Aim of the exercise: Rewrite the lines from the line with "This screenshot has height=389, width=610." through the end of the lines, changing "review-status-message" to "approval-status-message" and leaving everything else unchanged.

Given records:
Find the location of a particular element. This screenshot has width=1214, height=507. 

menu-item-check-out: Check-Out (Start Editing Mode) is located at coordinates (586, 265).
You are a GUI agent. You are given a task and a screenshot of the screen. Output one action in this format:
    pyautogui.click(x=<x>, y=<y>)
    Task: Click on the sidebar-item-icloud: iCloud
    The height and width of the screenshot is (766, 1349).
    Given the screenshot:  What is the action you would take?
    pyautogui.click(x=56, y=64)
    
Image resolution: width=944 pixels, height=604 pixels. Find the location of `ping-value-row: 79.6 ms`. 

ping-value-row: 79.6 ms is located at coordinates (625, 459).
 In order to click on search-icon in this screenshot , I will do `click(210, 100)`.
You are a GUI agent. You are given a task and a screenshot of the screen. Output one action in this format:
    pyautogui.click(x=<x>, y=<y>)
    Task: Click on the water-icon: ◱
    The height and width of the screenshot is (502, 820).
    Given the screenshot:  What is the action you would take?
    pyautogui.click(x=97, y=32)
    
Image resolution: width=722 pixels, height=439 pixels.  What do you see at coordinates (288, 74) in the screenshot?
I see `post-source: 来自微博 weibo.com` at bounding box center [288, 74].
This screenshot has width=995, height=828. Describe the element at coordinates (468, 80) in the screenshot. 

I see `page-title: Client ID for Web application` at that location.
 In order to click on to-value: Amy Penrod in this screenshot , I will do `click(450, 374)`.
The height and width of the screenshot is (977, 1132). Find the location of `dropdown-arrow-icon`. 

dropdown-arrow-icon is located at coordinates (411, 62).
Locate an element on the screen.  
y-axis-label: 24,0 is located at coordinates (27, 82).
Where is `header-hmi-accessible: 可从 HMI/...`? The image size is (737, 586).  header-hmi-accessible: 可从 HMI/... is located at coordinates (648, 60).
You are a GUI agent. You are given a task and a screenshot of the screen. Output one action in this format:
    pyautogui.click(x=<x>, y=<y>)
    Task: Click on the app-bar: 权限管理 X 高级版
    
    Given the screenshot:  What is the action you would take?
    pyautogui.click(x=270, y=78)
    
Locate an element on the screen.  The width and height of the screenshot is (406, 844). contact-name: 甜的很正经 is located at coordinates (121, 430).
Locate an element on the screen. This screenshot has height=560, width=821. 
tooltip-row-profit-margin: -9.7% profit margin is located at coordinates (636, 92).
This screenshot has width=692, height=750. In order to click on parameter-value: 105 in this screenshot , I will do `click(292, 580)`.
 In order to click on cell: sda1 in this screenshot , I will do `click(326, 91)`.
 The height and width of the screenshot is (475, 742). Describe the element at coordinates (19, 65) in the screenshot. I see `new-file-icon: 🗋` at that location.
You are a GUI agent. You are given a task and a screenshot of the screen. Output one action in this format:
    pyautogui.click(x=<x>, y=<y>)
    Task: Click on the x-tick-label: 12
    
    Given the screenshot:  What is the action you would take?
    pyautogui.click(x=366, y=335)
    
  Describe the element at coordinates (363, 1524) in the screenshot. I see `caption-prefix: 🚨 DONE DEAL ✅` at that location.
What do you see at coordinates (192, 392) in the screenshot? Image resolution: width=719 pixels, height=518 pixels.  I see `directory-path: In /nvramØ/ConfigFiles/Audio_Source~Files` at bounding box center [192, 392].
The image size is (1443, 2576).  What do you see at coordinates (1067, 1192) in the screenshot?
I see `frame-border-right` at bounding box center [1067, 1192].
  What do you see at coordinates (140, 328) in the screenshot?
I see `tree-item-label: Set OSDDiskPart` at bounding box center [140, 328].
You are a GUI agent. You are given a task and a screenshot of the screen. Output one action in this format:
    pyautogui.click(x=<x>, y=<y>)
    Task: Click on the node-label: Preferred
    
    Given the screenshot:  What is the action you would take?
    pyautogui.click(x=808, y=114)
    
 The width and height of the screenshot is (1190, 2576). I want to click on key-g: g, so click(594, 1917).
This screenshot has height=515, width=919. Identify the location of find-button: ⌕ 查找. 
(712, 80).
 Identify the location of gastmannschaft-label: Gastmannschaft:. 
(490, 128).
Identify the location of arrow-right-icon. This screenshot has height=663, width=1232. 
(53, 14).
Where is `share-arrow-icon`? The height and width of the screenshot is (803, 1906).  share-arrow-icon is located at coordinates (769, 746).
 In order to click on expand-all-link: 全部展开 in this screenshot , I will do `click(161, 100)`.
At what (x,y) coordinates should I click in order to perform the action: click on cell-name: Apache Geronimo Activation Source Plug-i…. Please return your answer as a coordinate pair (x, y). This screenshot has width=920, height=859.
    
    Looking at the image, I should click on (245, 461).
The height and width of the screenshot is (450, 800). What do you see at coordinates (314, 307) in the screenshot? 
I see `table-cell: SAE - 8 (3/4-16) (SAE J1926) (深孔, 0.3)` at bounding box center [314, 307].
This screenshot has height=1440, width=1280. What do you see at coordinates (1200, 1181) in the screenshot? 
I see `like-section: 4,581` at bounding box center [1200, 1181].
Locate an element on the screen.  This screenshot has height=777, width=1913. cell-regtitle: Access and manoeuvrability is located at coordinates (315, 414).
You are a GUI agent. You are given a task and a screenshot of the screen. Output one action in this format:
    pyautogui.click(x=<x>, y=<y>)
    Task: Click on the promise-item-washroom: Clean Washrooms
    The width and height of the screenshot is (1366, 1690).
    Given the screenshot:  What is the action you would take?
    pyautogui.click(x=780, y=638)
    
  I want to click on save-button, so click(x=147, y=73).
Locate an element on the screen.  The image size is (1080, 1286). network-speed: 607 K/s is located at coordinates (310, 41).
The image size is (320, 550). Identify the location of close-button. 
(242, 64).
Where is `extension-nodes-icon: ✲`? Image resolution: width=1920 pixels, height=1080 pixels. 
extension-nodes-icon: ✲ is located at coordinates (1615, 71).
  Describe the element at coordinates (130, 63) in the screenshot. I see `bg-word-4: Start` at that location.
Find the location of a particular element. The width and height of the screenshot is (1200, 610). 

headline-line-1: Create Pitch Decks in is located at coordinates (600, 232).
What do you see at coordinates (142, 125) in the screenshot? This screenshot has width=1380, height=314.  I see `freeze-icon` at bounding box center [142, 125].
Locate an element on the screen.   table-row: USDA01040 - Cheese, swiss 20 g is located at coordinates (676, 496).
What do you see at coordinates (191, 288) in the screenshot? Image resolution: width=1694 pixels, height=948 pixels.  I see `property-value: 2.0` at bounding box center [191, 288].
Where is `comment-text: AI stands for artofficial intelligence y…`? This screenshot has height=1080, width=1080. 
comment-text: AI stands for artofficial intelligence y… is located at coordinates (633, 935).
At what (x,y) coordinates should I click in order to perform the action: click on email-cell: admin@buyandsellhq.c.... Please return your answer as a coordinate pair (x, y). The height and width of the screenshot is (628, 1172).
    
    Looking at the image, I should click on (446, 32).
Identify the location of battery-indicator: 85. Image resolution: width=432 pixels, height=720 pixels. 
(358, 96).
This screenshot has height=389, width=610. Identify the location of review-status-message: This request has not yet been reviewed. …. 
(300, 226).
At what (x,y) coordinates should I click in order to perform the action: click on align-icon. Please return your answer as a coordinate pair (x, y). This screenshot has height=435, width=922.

Response to this task:
This screenshot has height=389, width=610. Identify the location of approval-status-message: This request has not yet been reviewed. …. 
(300, 226).
At what (x,y) coordinates should I click in order to perform the action: click on align-icon. Please return your answer as a coordinate pair (x, y). This screenshot has height=435, width=922.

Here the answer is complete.